Calvinism has long been of interest to social scientists as a strict, early-modern theological system that eventually facilitated the rise of modern capitalism, radical politics, and state power. This book turns the lens on Calvinism more directly, examining and explaining the increasing prominence of Calvinism in American Evangelicalism today. This "New Calvinist" or "Neo-Reformed" movement has garnered nationwide attention in recent years as an influential Christian trend that runs counter to advanced-modern sensibilities of self-determination, relativistic tolerance, and egalitarianism. This book explains how pastors, seminary professors, and other Calvinist leaders use and engage with elements of post-modern culture to position themselves strategically relative to the rest of American Evangelicalism, and how this serves to advance their distinctive early-modern worldview. Drawing from the sociology of culture, religion, movements, and organizations—and highlighting issues of power, conflict, ideology, strategy, gender, and more—this project develops a new, field-theoretic model of religious strength. The findings indicate religious vitality is less at the mercy of the external forces of advanced modernity than it is an outworking of its leaders’ strategic efforts. But ironically, as Calvinism experiences a resurgence in its field, American Evangelicalism has turned in on itself such that the strength of one religious tribe ultimately comes at the cost of the increasing weakness and incoherence of the Evangelical field as a whole.

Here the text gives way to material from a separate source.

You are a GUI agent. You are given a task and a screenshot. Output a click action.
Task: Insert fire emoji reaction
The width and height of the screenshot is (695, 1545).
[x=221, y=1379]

“Structural Overlap and the Management of Cultural Marginality: The Case of Calvinist Hip-Hop.” American Journal of Cultural Sociology 4(1): 68-106.

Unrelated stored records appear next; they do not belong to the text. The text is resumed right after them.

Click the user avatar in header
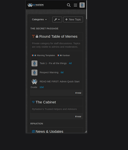Viewport: 128px width, 150px height. pyautogui.click(x=82, y=5)
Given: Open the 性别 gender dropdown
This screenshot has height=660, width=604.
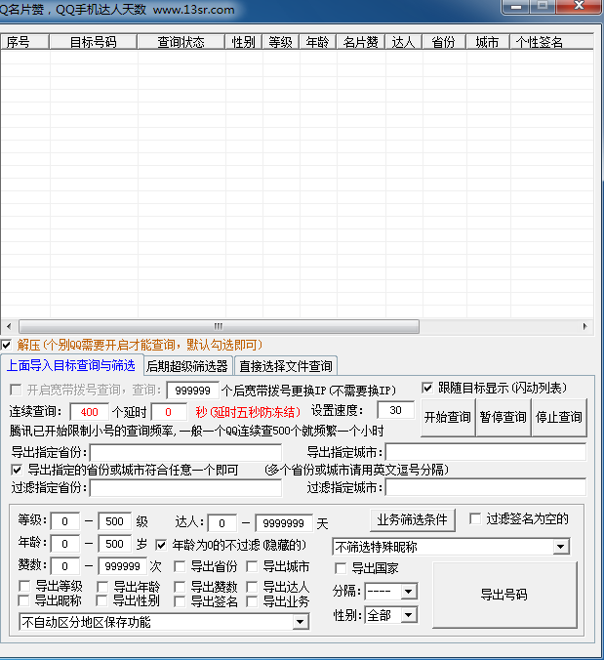Looking at the screenshot, I should (x=408, y=615).
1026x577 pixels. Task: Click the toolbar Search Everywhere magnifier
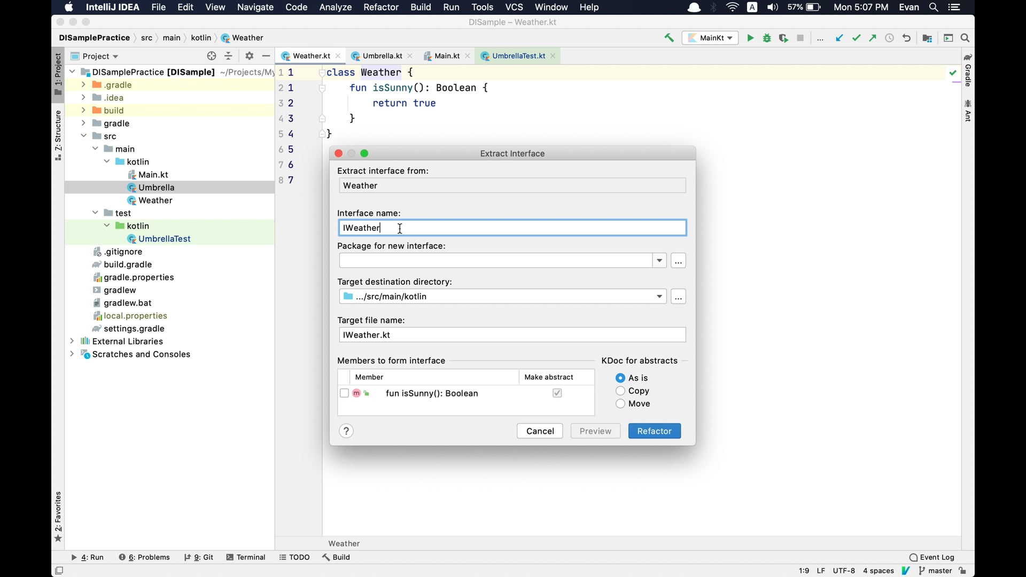965,38
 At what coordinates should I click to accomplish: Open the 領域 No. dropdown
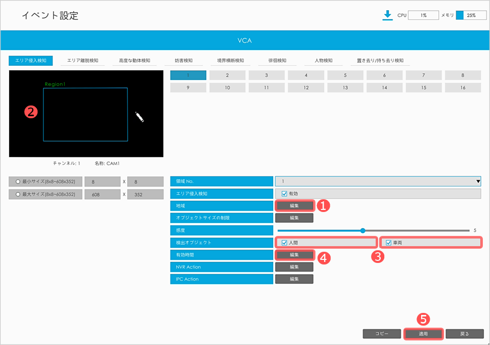[378, 181]
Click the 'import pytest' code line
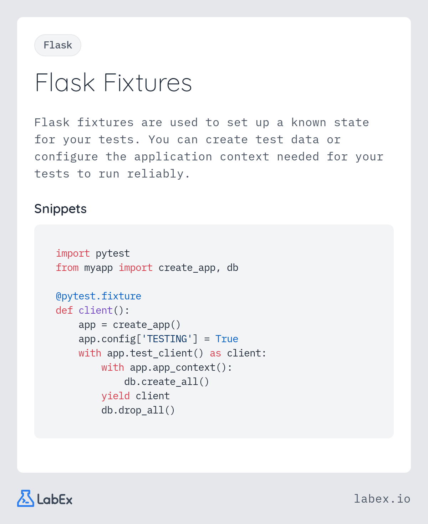Image resolution: width=428 pixels, height=524 pixels. (93, 253)
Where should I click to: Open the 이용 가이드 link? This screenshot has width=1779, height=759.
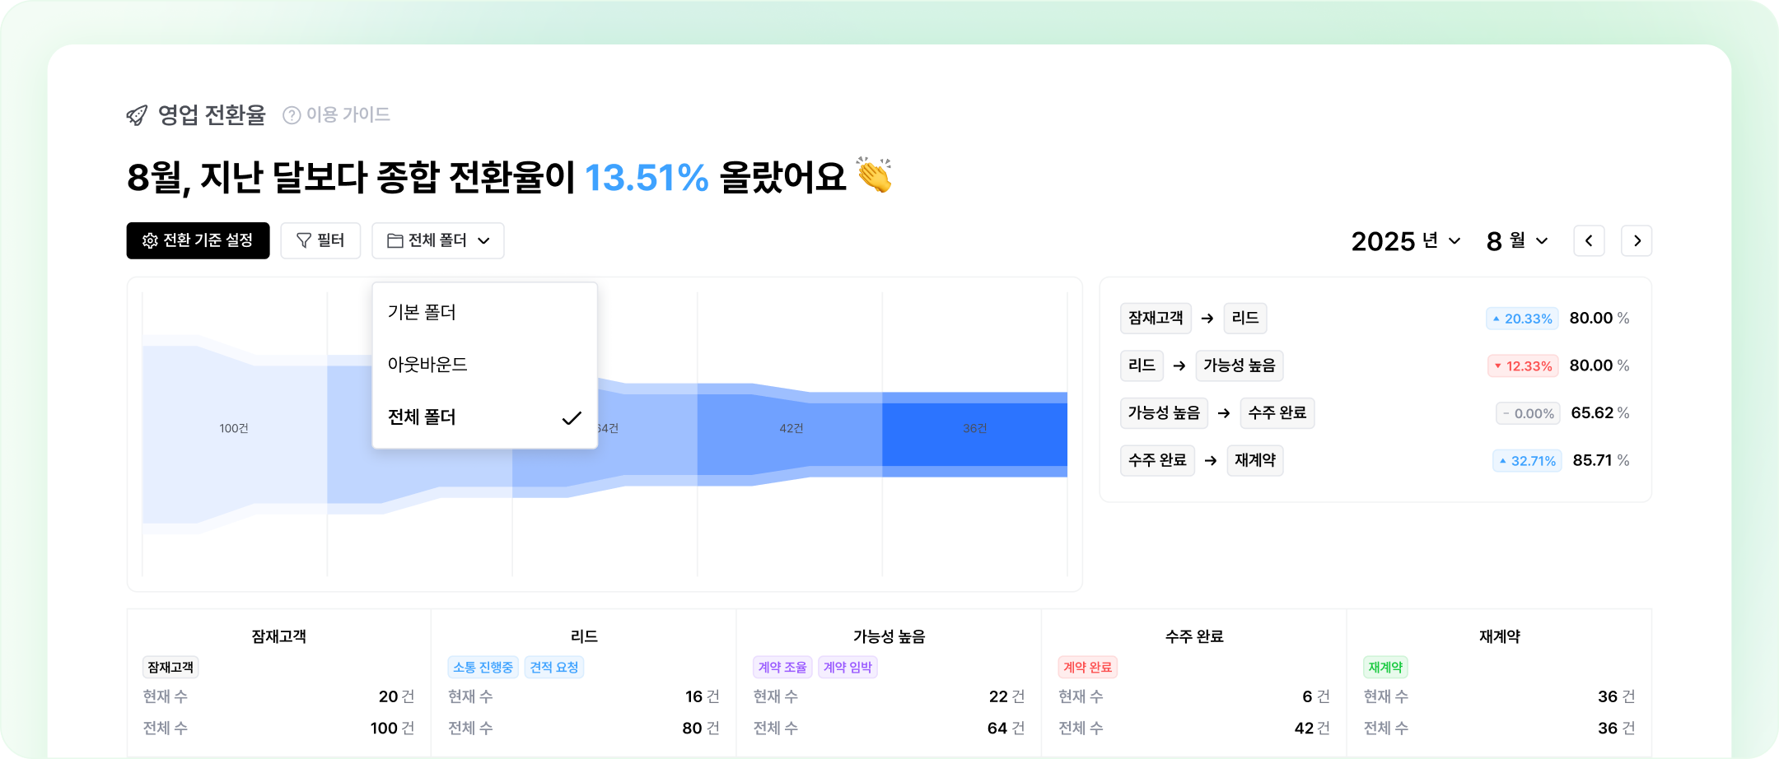point(348,114)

This study explains four ways cultural marginality is managed when it comes to the issue of cultural production, both by the producers themselves and by field-specific cultural authorities. To do so, it revives the prewar concepts of “the marginal man” and “marginal culture” and reframes them in terms of overlapping social structures. As a case of this general phenomenon, this project investigates the public discourse and performances of 22 Calvinist hip-hop artists affiliated with five independent start-up record labels, showing how they navigate their place on the margins of both mainstream American hip-hop and their own conservative religious movement (i.e., the New Calvinism). The findings specify four causal mechanisms for the management of marginality. The first two pertain to the ways cultural authorities approach marginal artists as object, namely: authorities function as gatekeepers who grant moral acceptability upon the marginal product and who conspicuously display the marginal product and its producers in order to demonstrate their own commitments to diversity and inclusion. The second two mechanisms speak to the ways marginal artists, as subjects, manage their own marginality, namely: these artists draw symbolic boundaries to avoid being pigeonholed and they insist upon the unity of their self-understandings to foster authenticity. The article ends by discussing how this work contributes to the sociology of religion, sociological theory, and cultural sociology. The data are from publicly available online discourse.

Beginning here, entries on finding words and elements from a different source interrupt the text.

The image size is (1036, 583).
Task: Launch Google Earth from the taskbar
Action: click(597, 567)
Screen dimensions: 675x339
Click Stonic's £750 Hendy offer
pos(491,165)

A Realist Theory of Culture and Cultural Things — In Search of Coherence (currently under review)

American sociology remains mired in longstanding conceptual difficulties on the concept of culture. In an effort to achieve greater conceptual rigor and precision, in this paper “culture” is defined narrowly as the relatively enduring, emergently supra-personal significance and meanings of things. Turning more broadly toward “things,” a “cultural thing” is defined as any entity, whether material or nonmaterial, that multiple persons ascribe shared significance to—and for which this shared significance analytically “works back” in order to constitute at least partially what that thing even is. Examples of cultural things include physical cultural objects, cultural practices, declarative cultural knowledge, and (usually nondeclarative) cultural skills, habits, and dispositions—none of which are culture “proper.” Culture is then theorized as multilayered, vast, and an unavoidable outflow of human nature. The paper concludes by specifying several of culture’s causal capacities and affordances as well as the implications of this conception of culture for future social research and theorizing.